When I first ran your code, the error I encountered was:
Error in manipulate(out <- as.data.frame(ode(y = init, times = seq(0, :
all controls passed to manipulate must be named
This error occurred because the second argument to manipulate was the matplot() command rather than a named control argument (such as a slider). So I placed the first two lines within curly braces to make them a single expression:
manipulate( {
out <- as.data.frame(ode(y = init, times = seq(0,365*3,by=1), func = xyz, parms = parameters))
matplot(times,out[4:6],type="l",xlab="Time",ylab="Susceptibles and Recovereds",main="SIR Model",lwd=1,lty=1,bty="l",col=2:4)

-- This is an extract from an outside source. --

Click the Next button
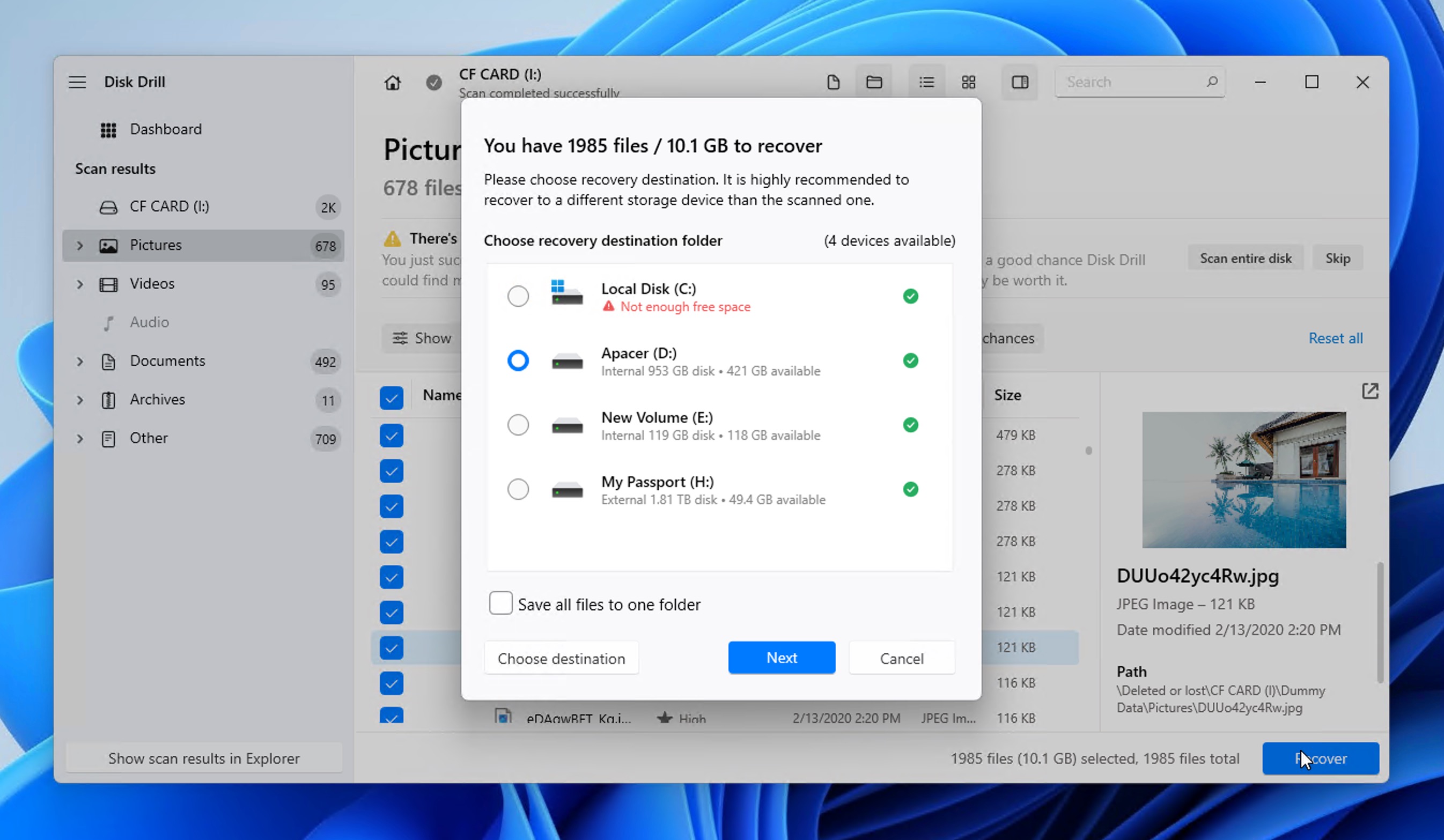The width and height of the screenshot is (1444, 840). (782, 658)
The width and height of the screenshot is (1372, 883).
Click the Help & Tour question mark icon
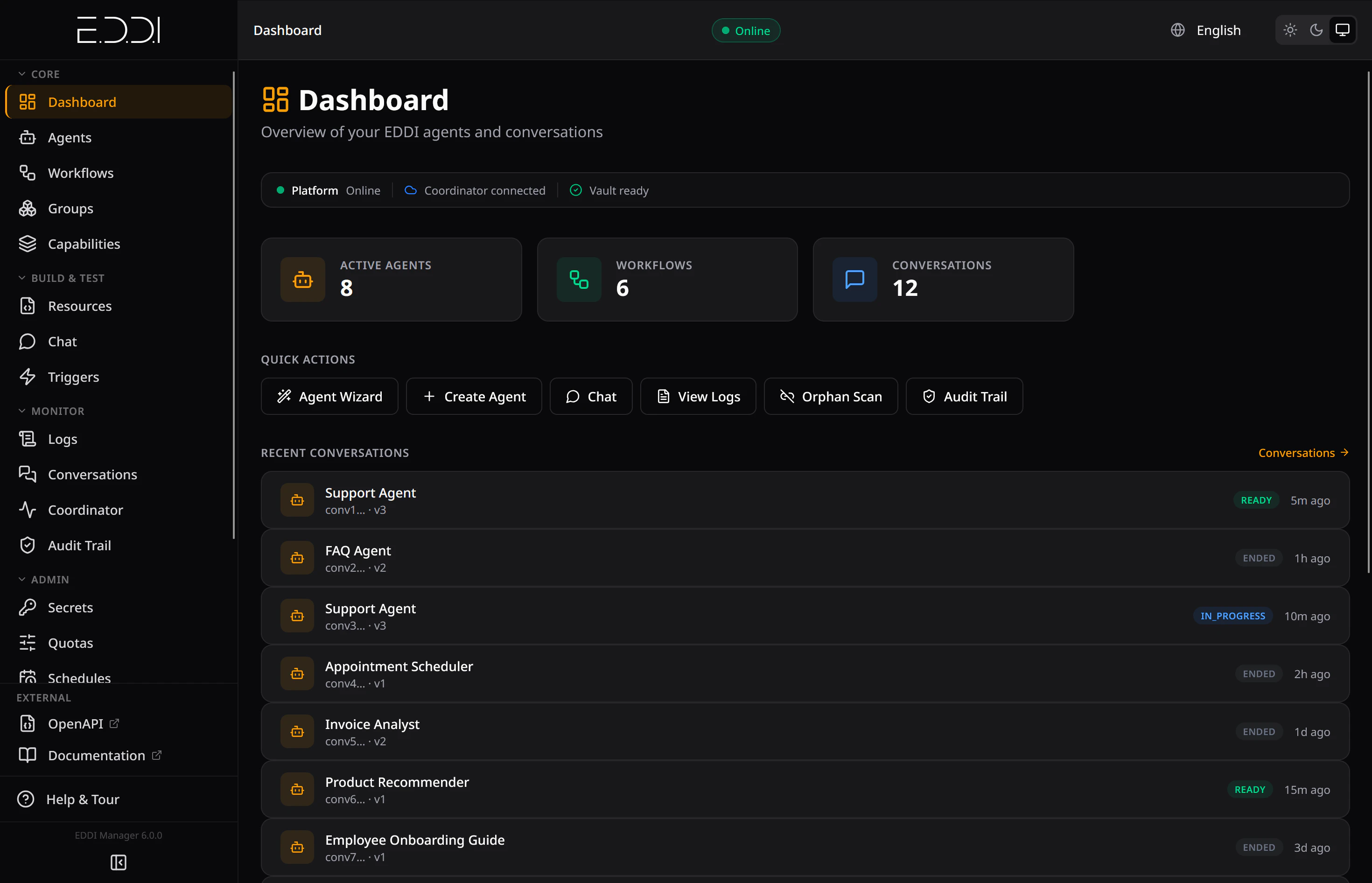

}, B=slider(0,1,initial=0.14,step=0.01)
)
This eliminates the error, but moving the slider doesn't do anything to the plot. Why? Because the slider named B doesn't refer to anything within the expression passed to manipulate(). I solved that by moving the parameters <- ... line into the manipulate expression and then changing that line so that there was a variable B (not just a name in the list); in other words, we need B=B instead of B=0.14. Now the plot changes when you move the slider, which I believe is what you wanted:
manipulate( {
parameters <- c(B=B,mu=.01,m=.075,g=.025,K=10000,v0=.02,v1=.5)
out <- as.data.frame(ode(y = init, times = seq(0,365*3,by=1), func = xyz, parms = parameters))
matplot(times,out[4:6],type="l",xlab="Time",ylab="Susceptibles and Recovereds",main="SIR Model",lwd=1,lty=1,bty="l",col=2:4)
}, B=slider(0,1,initial=0.14,step=0.01)
)
times <- seq(0,365*3,by = 1)
init <- c(t=0,v=0.02,X=995,Y=5,Z=0,N=1000)
plot.ode <- function(B.param) {
parameters <- c(B=B.param,mu=.01,m=.075,g=.025,K=10000,v0=.02,v1=.5)
out <- as.data.frame(ode(y = init, times = seq(0,365*3,by=1), func = xyz, parms = parameters))
matplot(times,out[4:6],type="l",xlab="Time",ylab="Susceptibles and Recovereds",main="SIR Model",lwd=1,lty=1,bty="l",col=2:4, ylim=c(0,200))
}
manipulate(plot.ode(B), B=slider(0,1,initial=0.14,step=0.01))
Seems a little odd that only the red curve is influenced by changing B.